The point of birth is probably the most dangerous and impressive event in a human life, though only the mother remembers it.  Before my mother's generation both mothers and babies often died, independently or together.  Today's medical world is faced with the problem of the price of saving in particular the baby when it is marginal.

The very first days may expose the baby to trauma in the new harsh environment.  Adjusting to eating instead of nourishment through transfusion is one of the first causes of distress.  The brain would already be capable of forming around impressions of abuse.  Cells are abundant but those not used will die.

The first few months and years of life are parallel to a nestling bird that is born only able to eat, excrete, and gape.  The brain must learn to operate limbs and organs, which isn't easy and could become traumatic if punished or neglected.  This will affect the existential base of personality from then on.  It is physical, nearly impossible to change, though it will accept additions.

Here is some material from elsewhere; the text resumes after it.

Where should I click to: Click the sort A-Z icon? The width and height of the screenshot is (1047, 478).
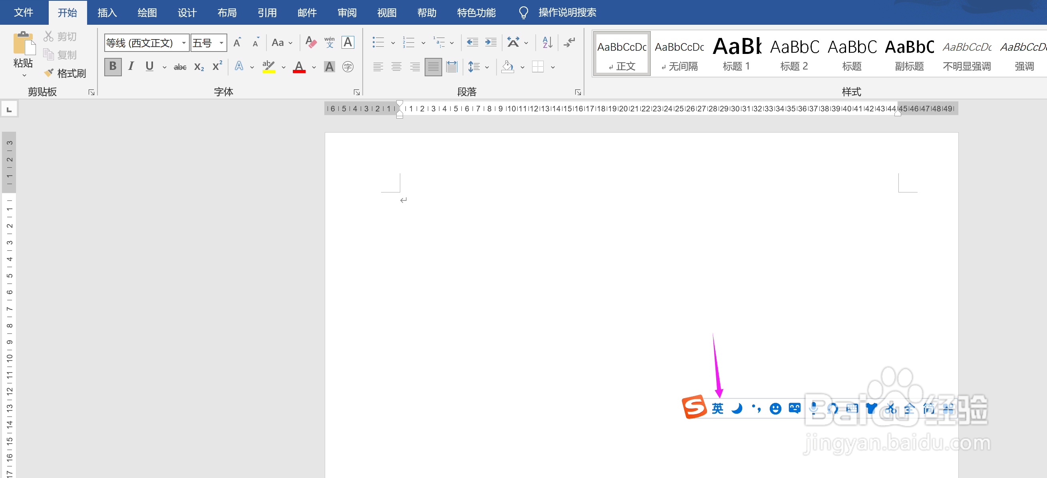[x=547, y=42]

From three to age eight or so, the child is perfecting the "human" skills of walking and talking.  It reacts to others but doesn't always remember.  At one stage it becomes fearful, which seems related to brain maturing.  It is vulnerable to torture, deliberate abuse to invite distress, whether or not that is defined as "sexual."

At eight a person can be considered by some cultures to be a mini-adult and asked to work.  This period might be defined as erotic and social, though fertility doesn't come until after twelve or so, but a person at this stage can interact.  I've heard it said by perverts that girls this age may be molested even to penetration because they can't conceive.  Much of our sexual morality is controlled by the fertility of women and was biologically constrained in men by age until the invention of viagra.

Adolescence is a well-known stage in Western Culture but not very well managed.  This stage of life is deeply affected by economics, so that systems that make a marriage partner necessarily obligate a fee or forge a power advantage, can cause boys in particular to be turned out of the family or at other periods of history could change the course of nations.  Fertility-based moral systems blend biology with politics in mythological ways particularly vulnerable to things like medical inventions that change the terms of relationship.  For instance, something like virginity was once a way of guarding the monetary value of the bride and protecting from disease or the damage of childbirth.  It justified the horror of sewing a child's vulva shut and condemned royal wives to beheading.


We don't much recognize the early twenties as a stage except that some would like to put this age gtoup on their parent's insurance.  It is a time of advanced education or employment beginnings, including military careers, all of which shut some opportunities and open others, for which the person may or may not truly qualify.  If they do, they can expect better health, probably less trauma, and more happiness.  The key to a successful life is not money but education and engagement with others.